I’m using the desktop version. Pure css, htm and js. I am at the stage of getting used to pinegrow.

  1. As I wrote elsewhere, the problem for me is the readability of icons and workflow with breakpoints. Sometimes I make changes not at the point I want and I lose time. Using this functionality is not very intuitive for me (I liked the webflow solution).

  2. At first, I missed built-in components such as navigation. I know that you can use bootstrap but personally I like clean HTML, CSS and js and I would gladly use such an option.
    I know that I can use my own components, but here is another element that I don’t quite understand. Especially when it comes to creating one organized library with reusable components. I haven’t seen a detailed tutorial on this that shows: how to sensibly organize and maintain such a library. By the way, the option of a native database with the ability to share your own components seems like a nice idea.

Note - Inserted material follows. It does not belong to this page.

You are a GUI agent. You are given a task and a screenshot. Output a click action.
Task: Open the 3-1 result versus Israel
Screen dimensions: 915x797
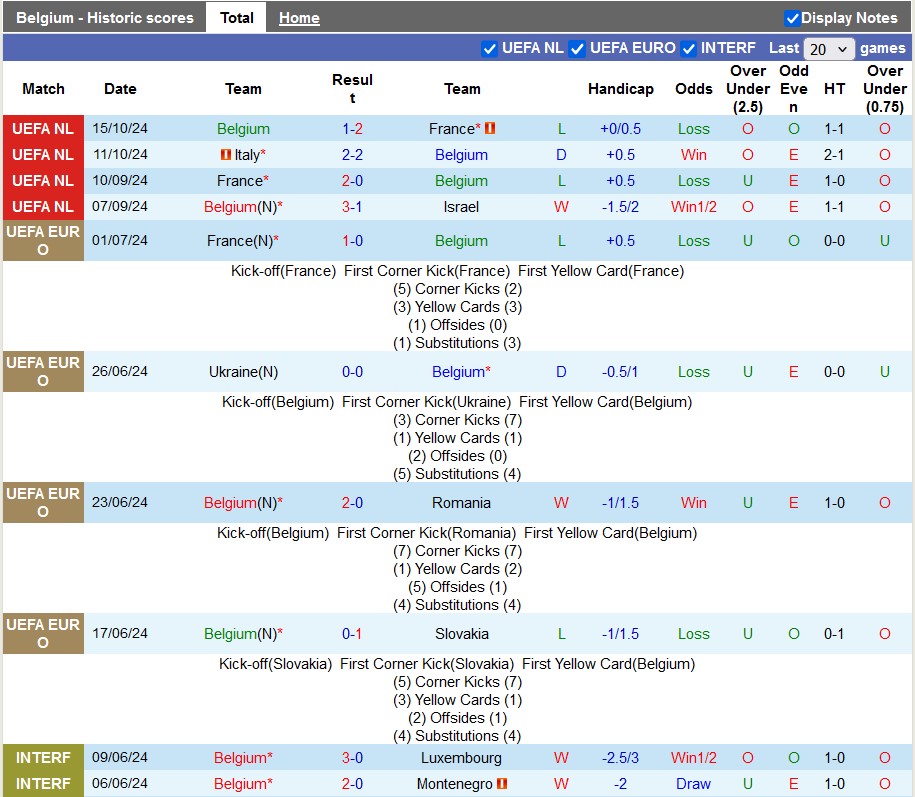[352, 207]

However, I feel that pinegrow gives me great opportunities and when I learn to use its capabilities, it will allow me to overtake many competitors.

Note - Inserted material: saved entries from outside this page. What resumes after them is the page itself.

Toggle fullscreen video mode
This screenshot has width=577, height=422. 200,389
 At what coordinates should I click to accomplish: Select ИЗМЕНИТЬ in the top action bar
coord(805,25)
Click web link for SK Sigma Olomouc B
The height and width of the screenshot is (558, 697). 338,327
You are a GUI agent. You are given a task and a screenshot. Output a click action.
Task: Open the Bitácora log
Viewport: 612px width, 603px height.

No - my perception simply reflects newbie confusion and assumptions about where the UI was obtaining images from. Your juxtaposition of the UNSPLASH image window and the HTML source link is not what a new user sees. If I use +Insert (Element) followed by selection of the image tag from the List tab (the tab +Insert opens on), I just get a random image plugged into my webpage. If I want to select an Unsplash image, I know to go to the Images tab (now!). But if I want to use my own image, I need to let it do its thing and then edit the image link in the Properties view. None of this is at all intuitive - the UI reflects an architectural distinction between “CMS functions” and Web-page design which is meaningless to most web designers. Yes, I appreciate that Pinegrow is aimed for more technical users. Just pointing out that you already have a LOT of non-technical users who are terminally confused by this!

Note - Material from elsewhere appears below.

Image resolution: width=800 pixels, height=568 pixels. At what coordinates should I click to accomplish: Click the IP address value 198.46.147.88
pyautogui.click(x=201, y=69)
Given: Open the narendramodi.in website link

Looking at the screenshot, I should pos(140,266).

It’s all good feedback. I never would have thought this would be a source of confusion.

I’m considering doing a small “getting started” video series, so stuff like this is helpful.


I had high hopes for Pinegrow. However, the reluctance to see the benefits of using the internal browser to see “localhost” limits its use. I use PHP and Mysql, and since Apple removed PHP from OSX I have used MAMP for convenience. Pinegrow provides so many useful tools and effectively provides a useful learning tool for CSS layout but not being able to develop offline is something that really is missing.

How Many Websites Use PHP? [PHP Usage Statistics 2023].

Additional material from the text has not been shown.